- **EXERCISE GOAL**
Copy nothing but the line with "You are a computer-use" and the lines that follow it to the end of the entries below, and keep the pictures out.

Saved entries
******
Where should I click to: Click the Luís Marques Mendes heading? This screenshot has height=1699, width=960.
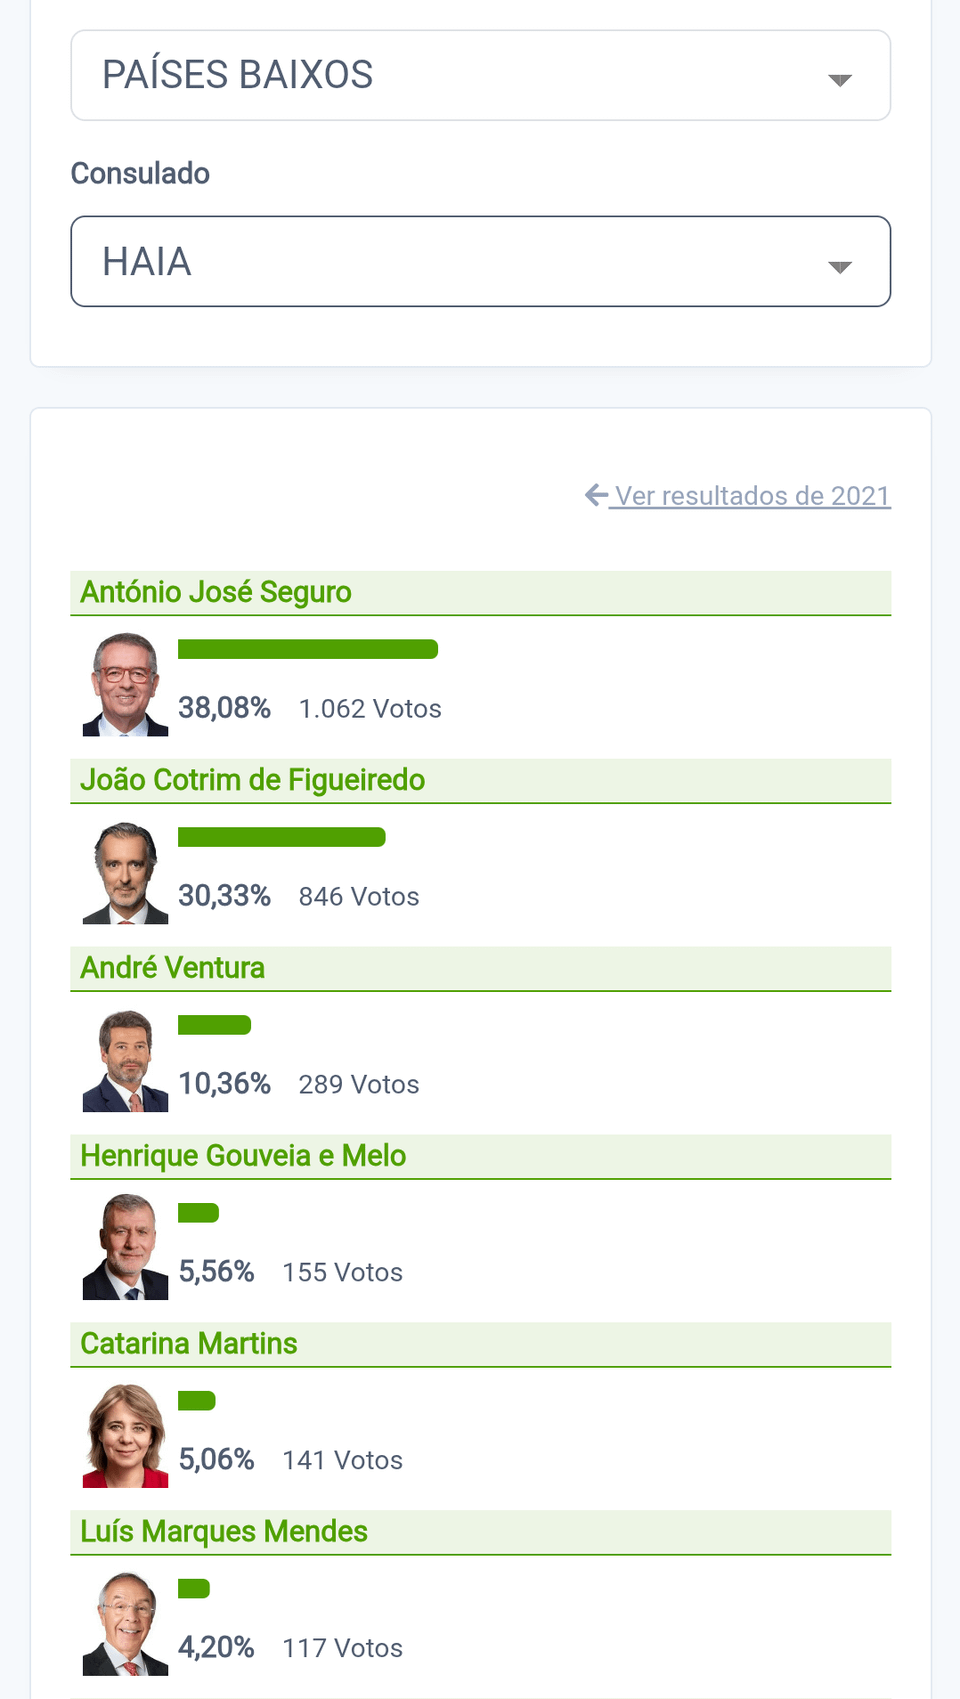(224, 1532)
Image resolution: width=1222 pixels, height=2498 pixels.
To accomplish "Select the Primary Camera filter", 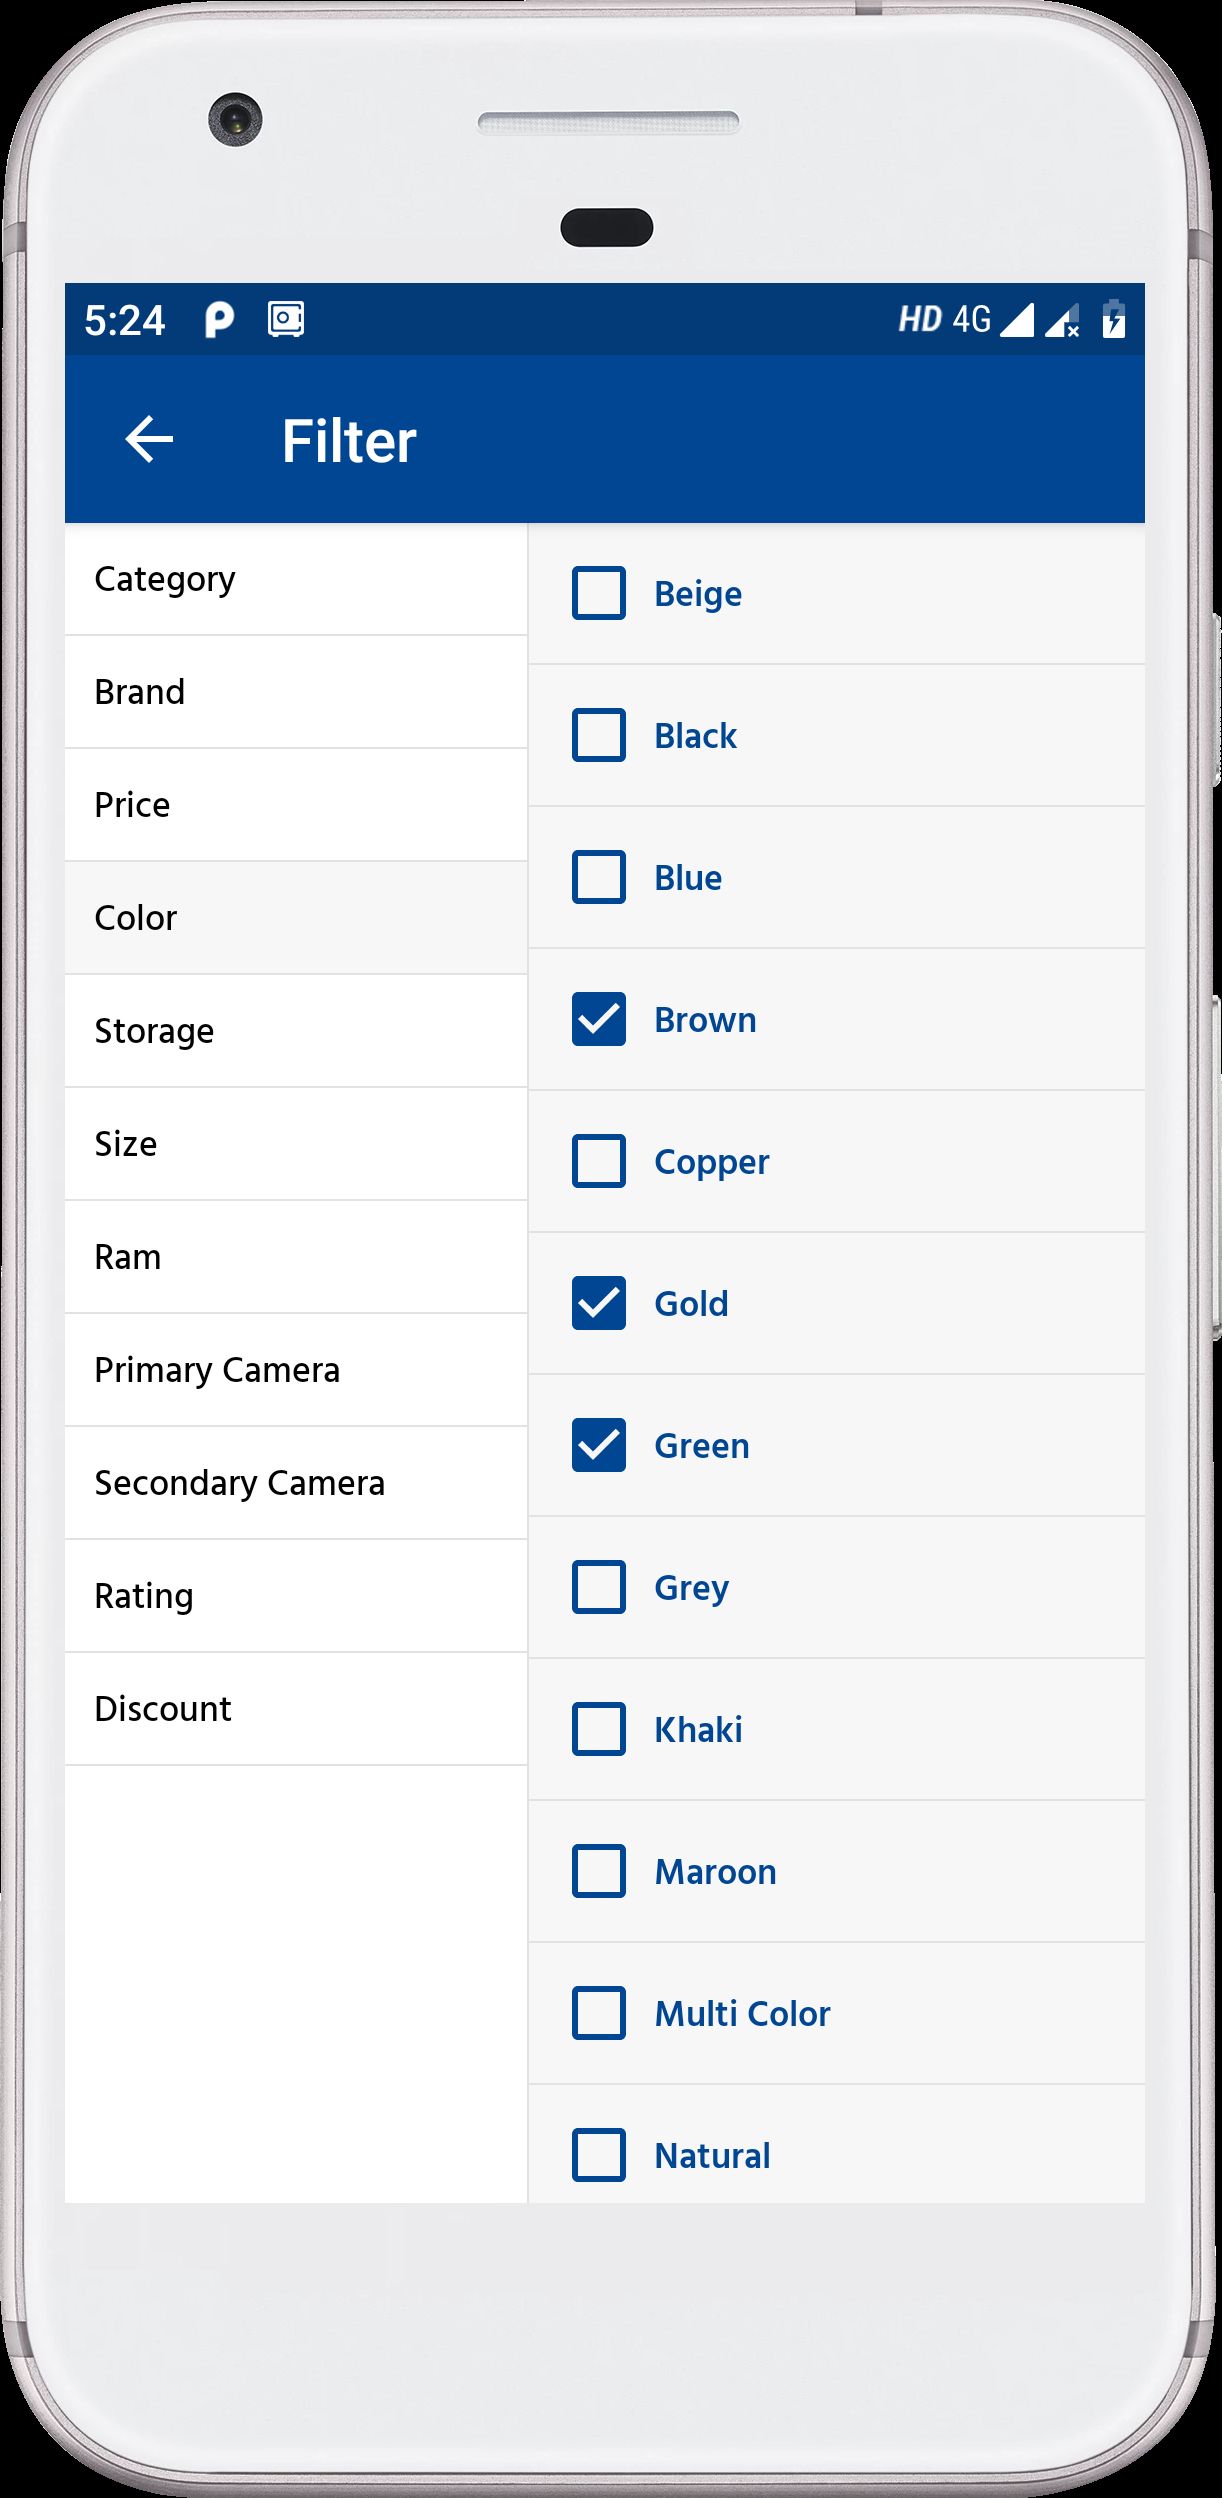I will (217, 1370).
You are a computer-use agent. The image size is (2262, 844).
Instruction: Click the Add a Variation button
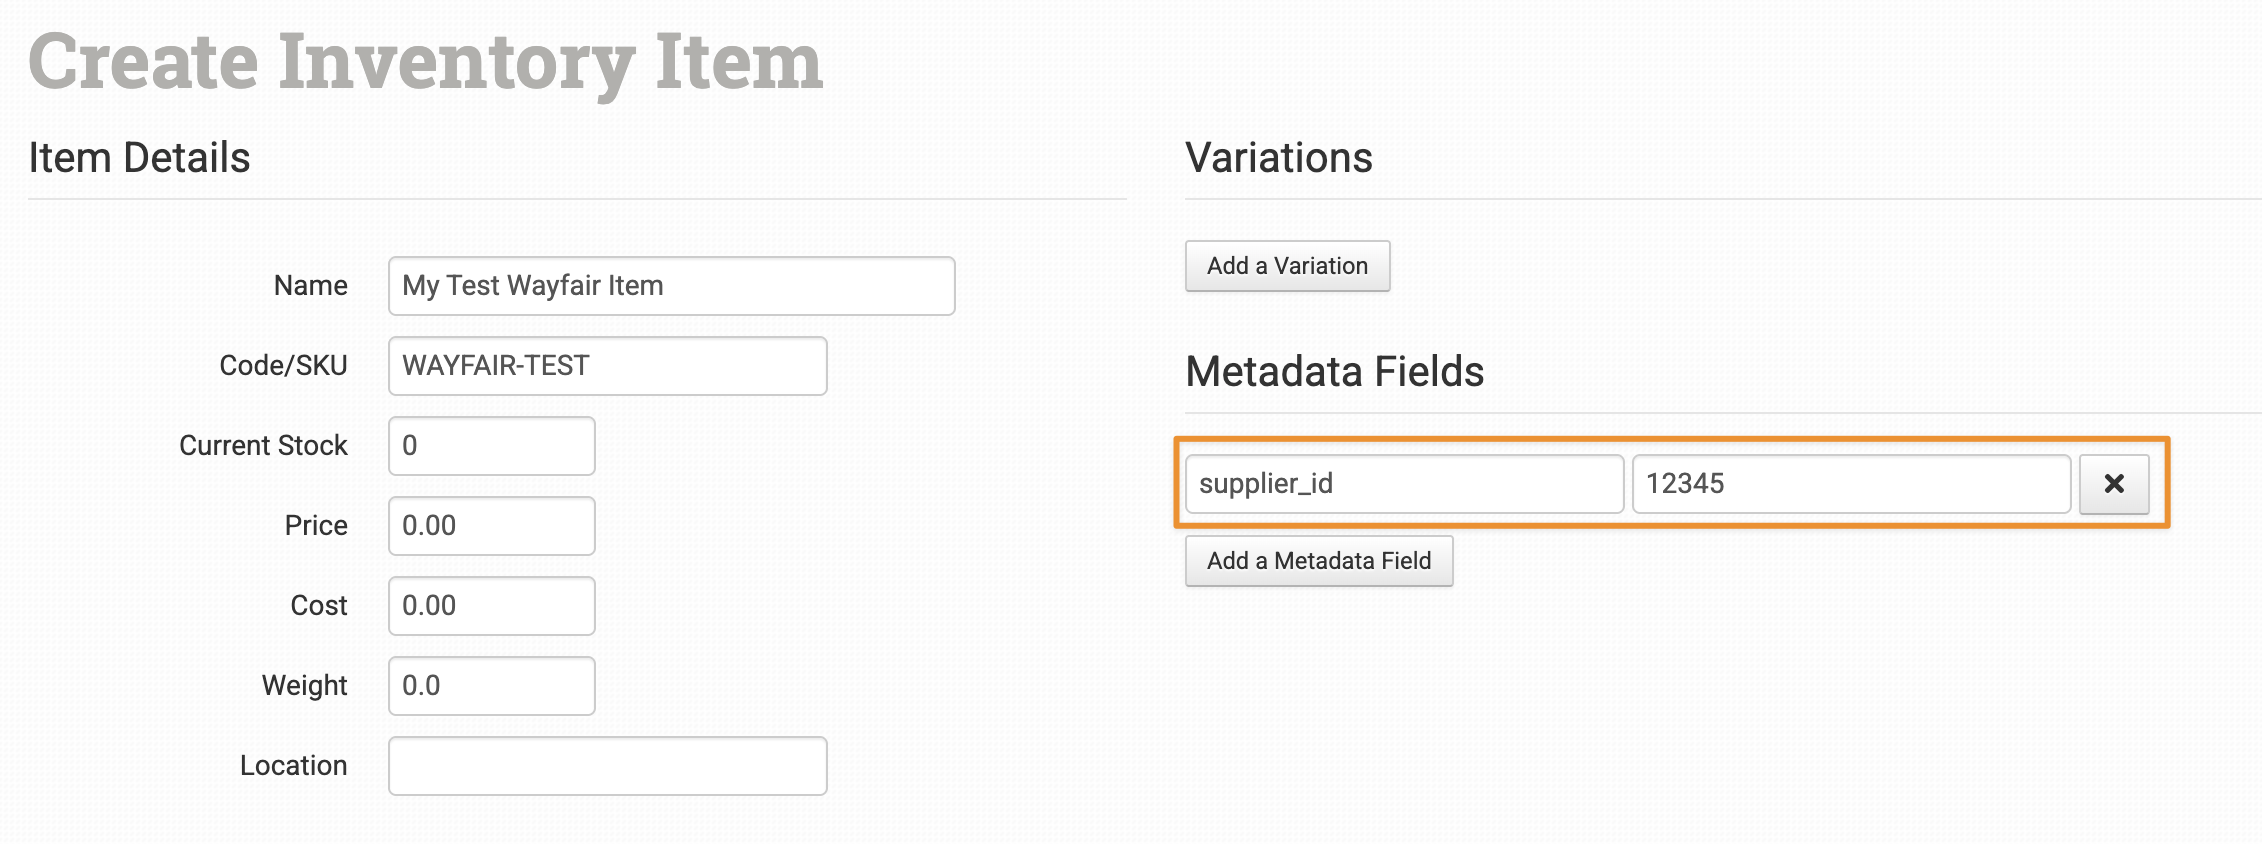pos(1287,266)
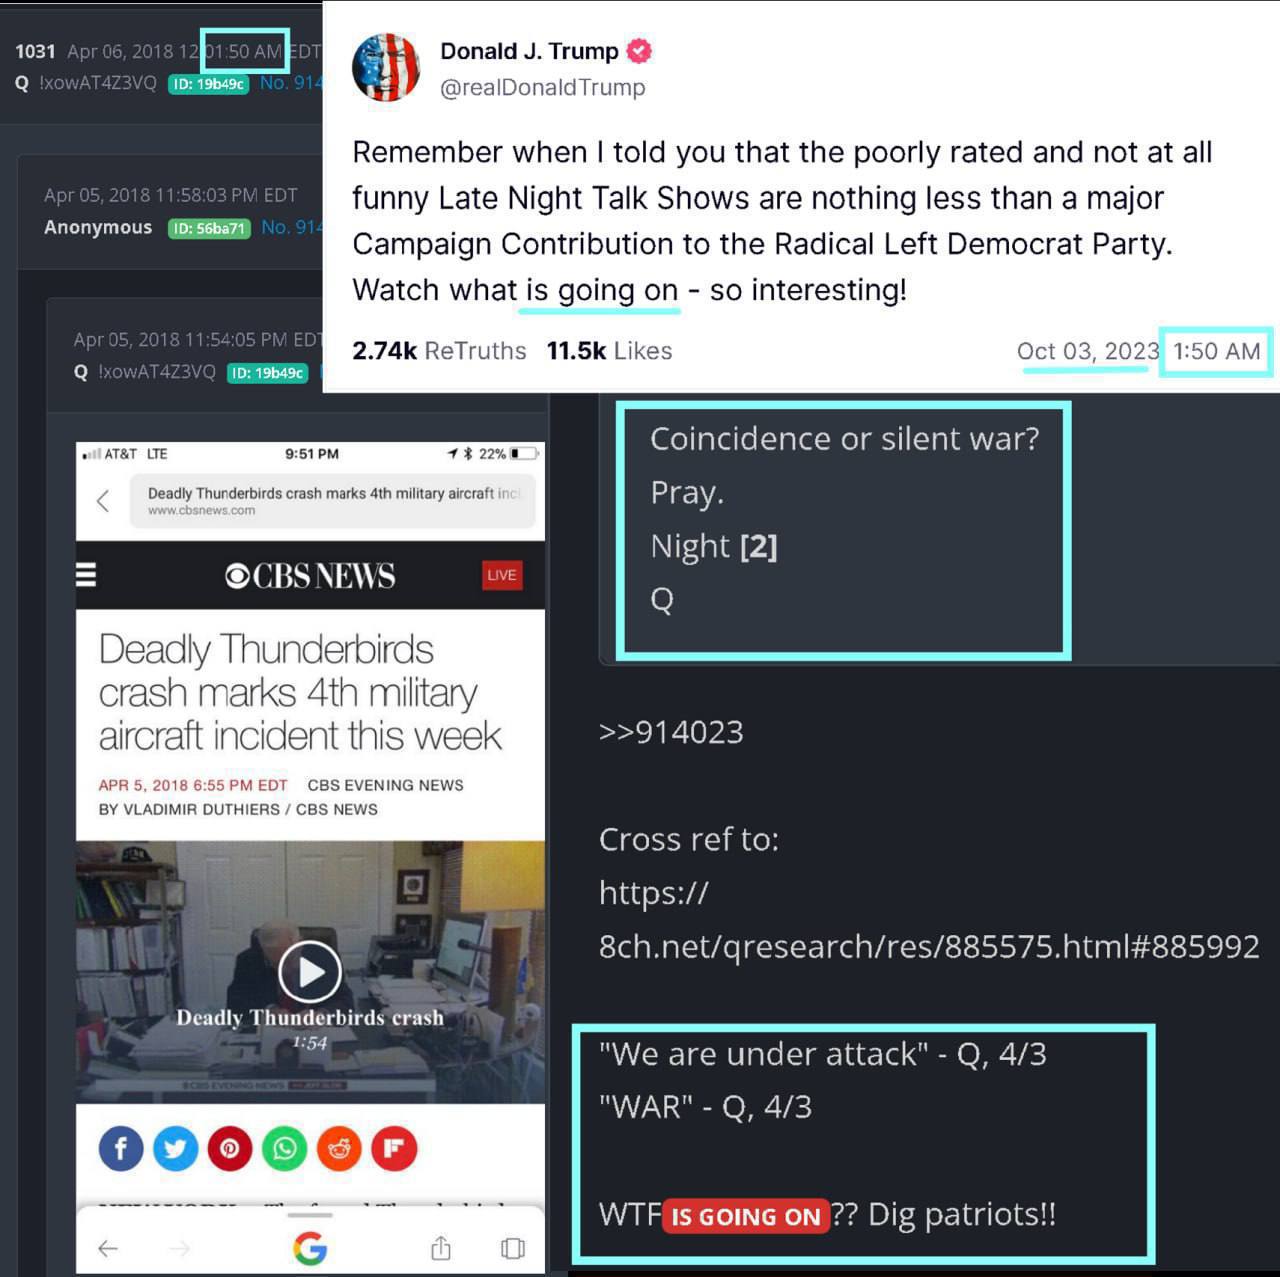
******
- **ANSWER BOX**
You are a computer-use agent. The image size is (2262, 844).
Instruction: Click the Add a Variation button
pos(1287,266)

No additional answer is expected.